States with higher literacy rates for woman see better indicators for women’s health, IndiaSpend analysis of data from the National Family Health Survey 2013-14 reveals.
The education of mothers and their ability to make decisions affects infant and child mortality, according to this study published by the United Kingdom-based Institute of Development Studies (IDS).
This is evident in West Bengal, where female literacy rates rose from 58.8% to 71% (from 2005-06 to 2013-14), alongside a decline in infant mortality and an increase in institutional deliveries.
Similarly, Karnataka’s female literacy rate grew from 59.7% in 2005-06 to 71.7% in 2013-14. This has led to an increase in institutional deliveries from 64.7% to 94.3%.
Among the large states, Tamil Nadu saw one of the highest increases in female literacy over the same period, from 69.4% to 79.4%. Nearly 99% of all deliveries in the state were in a health institution in 2013-14-the highest in the country. The state also saw 64% pregnant women taking iron and folic acid (IFA) tablets thus preventing them from anaemia.
Impact of Literacy on Women’s Health
|States||Female Literacy (%)||IMR (per 1,000 births)||Institutional Deliveries (%)||IFA Tablets (%)|
Rising female literacy, later marriages, the ability to take financial decisions, better healthcare, cooking facilities and water supply are among the reasons why Indian mothers and children are living longer, IndiaSpend reported earlier.

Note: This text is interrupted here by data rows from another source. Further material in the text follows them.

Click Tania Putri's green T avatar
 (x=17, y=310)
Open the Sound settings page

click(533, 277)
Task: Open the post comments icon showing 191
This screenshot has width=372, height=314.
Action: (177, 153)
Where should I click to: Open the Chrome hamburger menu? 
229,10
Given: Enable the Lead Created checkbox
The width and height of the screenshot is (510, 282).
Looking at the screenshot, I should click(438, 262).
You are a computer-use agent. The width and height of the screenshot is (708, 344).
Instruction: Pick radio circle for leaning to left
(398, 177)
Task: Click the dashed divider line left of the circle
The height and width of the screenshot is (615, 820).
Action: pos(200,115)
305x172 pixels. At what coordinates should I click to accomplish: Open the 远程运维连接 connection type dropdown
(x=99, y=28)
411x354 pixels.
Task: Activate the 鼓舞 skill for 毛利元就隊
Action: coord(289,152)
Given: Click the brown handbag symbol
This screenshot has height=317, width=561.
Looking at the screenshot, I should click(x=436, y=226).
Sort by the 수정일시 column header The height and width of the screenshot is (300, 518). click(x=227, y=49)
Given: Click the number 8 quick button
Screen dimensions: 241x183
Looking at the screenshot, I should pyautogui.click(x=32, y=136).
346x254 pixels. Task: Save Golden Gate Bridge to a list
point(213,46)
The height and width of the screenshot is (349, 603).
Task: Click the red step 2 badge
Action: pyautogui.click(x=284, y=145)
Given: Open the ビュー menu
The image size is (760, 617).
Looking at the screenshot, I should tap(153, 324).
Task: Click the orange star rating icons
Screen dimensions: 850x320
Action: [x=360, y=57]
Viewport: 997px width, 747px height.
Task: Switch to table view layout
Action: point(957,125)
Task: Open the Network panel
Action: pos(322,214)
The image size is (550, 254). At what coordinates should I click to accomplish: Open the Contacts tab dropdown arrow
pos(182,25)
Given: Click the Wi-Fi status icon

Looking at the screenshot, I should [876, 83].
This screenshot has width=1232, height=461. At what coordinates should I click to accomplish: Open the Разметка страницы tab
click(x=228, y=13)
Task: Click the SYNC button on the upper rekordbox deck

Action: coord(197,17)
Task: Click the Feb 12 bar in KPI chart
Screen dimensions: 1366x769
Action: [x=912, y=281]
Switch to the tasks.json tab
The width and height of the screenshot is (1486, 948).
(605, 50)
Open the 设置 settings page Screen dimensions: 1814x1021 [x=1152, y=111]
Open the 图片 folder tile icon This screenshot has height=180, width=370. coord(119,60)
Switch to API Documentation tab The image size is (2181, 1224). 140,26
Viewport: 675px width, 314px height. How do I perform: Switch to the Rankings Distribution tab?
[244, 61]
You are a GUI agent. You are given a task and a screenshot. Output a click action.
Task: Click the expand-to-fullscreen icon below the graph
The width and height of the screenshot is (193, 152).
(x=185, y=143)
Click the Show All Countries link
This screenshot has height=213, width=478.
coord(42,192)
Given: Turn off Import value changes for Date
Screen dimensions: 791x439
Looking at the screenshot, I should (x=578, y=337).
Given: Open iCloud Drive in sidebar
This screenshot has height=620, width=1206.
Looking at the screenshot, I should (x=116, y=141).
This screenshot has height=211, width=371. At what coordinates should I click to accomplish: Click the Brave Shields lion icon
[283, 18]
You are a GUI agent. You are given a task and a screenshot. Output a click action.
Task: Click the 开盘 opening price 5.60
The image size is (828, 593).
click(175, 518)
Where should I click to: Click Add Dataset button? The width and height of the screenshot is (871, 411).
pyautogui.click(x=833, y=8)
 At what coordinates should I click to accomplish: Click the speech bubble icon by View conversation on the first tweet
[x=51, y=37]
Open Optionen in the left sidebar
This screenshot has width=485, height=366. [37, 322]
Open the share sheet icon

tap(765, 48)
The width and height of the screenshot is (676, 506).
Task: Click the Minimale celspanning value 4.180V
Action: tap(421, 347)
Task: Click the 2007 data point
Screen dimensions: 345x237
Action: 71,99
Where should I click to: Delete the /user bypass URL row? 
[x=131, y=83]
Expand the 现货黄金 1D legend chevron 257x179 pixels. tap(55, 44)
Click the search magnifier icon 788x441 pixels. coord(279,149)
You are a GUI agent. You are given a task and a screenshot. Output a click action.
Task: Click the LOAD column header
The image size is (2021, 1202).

The small hill state of Sikkim has a female literacy rate of 86.6%. This has translated to a low infant mortality (29 deaths per 1,000 births).
Bihar has a low literacy rate of 49.6% among women, and it has the second highest infant mortality rate or IMR (48 deaths per 1,000 births). Madhya Pradesh, with a female literacy rate of 59.4%, has India’s highest IMR of 51.